[Python-ideas] Eliminating special method lookup (was Re: Missing Core Feature: + - * / | & do not call __getattr__)

Guido van Rossum guido at python.org
Mon Dec 7 11:49:06 EST 2015


I distinctly remember that by the time I committed that code I had seen
numerous examples (perhaps in proprietary code at Zope) of attempts to use
per-instance overloading going wrong.

I believe what was happening was that users were trying to overload
operators using instance attributes named after operators, and were trying
to come up with clever tricks to ensure that the instance argument was
passed to the method (there use case was not special cases like Infinities,
they had code that needed access to both arguments). When I saw the
resulting ugly code I figured there would be little loss if we just not
allowed the practice.

That's really all I can recall. I don't think there's a need to make
another U-turn on this topic. Regarding the docs we may still have to add
language to make it clear that the behavior you describe for Jython is
wrong. (I also believe there was a request earlier in this thread to
clarify exactly which methods are not looked up on the instance.)

On Sat, Dec 5, 2015 at 5:56 PM, Andrew Barnert <abarnert at yahoo.com> wrote:

> On Dec 5, 2015, at 09:30, Guido van Rossum <guido at python.org> wrote:
> >
> > I wish there was less armchair language design and post-rationalization
> on this topic, and more research into *why* we actually changed this.
>
> I think the documentation already describes the reasoning just fine:
>
> 1. Performance.

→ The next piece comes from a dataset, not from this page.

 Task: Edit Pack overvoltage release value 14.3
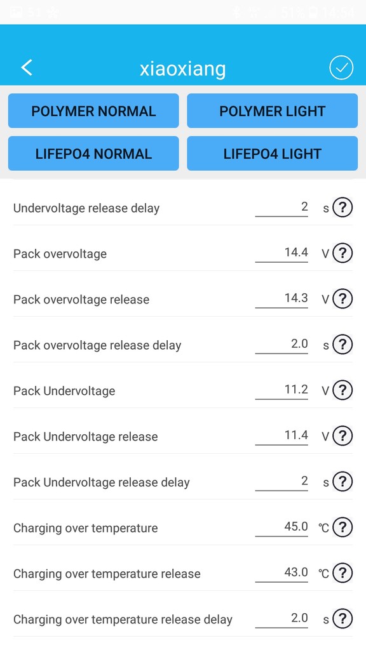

It "provides significant scope for speed optimizations
> within the interpreter, at the cost of some flexibility in the handling of
> special methods (the special method must be set on the class object itself
> in order to be consistently invoked by the interpreter)."
>
> 2. As a solution to the metaclass problem with the handful of methods
> implemented by both type and normal types--e.g., you don't want hash(int)
> to call int.__hash__, but type.__hash__. (This one obviously doesn't affect
> most operators; you can't generally add or xor types--but List[int] shows
> why that can't be ignored.)
>
> Anyway, I had already looked at the relevant PEPs, what's new, descrintro,
> and the old PLAN.txt. But, at your suggestion, I decided to take a look
> back at the commit comments and Python-dev archives as well, to see if
> there is some other reason for the change beyond those mentioned in the
> docs.
>
> In fact, there was almost no discussion at all. The descr branch was
> merged to trunk on 2 August 2001, nobody mentioned either problem, and then
> on 28 Aug you committed #19535 and #19538.
>
> The performance issue was raised in descrintro and the PEP, and a brief
> early thread, but it seems like everyone was happy to wait until you
> declared it done before griping about performance problems that may or may
> not result. Everyone was happy with 2.2a4 (which was after the change), so
> nobody had a reason to complain.
>
> As far as I can see, nobody noticed the hash(int) issue before you found
> and fixed it. It wasn't mentioned in PLAN.txt, any mailing list threads,
> etc. It apparently didn't even come up after the fact (except in a brief
> aside about PEP 266) until much later, when people got used to using the
> new features in practice and started asking why they can't do instance
> overrides for some special methods (at which point the answer was already
> in the docs).
>
> Unless I'm missing something (which is certainly possible), or you can
> remember your reasoning 14 years ago, I think what the docs say is pretty
> much all there is to say.
>
> In particular, do you actually have a reason that spam + eggs shouldn't
> look at spam.__dict__['__add__'] other than for performance and for
> consistency with the hash(int) solution?
>
> > I recall we did not take the decision lightly. Surely correlating the
> source control logs and the mailing list archives can shed more insight on
> this topic than thought experiments about classes with five special values.
> :-)
>
> >
> > Patches to the reference manual are also very welcome, BTW. We're not
> proud of the imprecision of much of the language there -- I would love for
> some language lawyers to help tighten the language (not just on this topic
> but all over the reference manual).
>
>
> > Finally. Regardless of what the reference manual may (not) say, other
> implementations do *not* have the freedom to change the operator lookup to
> look in the instance dict first.
>
> IIRC, Jython 2.2 looks at the instance first unless the type is a Java
> class, and nobody ever complained (in fact, I remember someone complaining
> about CPython breaking his code that worked in Jython...).
>
> But it would certainly be easier to tighten up the language in 3.3.9 if it
> applies to all Python implementations.
>
> > (However, giving the metaclass more control is not unreasonable. There
> also seems to be some interesting behavior here related to slots.)
>
>
> I'm not sure what you're suggesting here. That implementations can let a
> metaclass __getattribute__ hook special method lookup, but some
> implementations (including CPython 3.6) won't do so?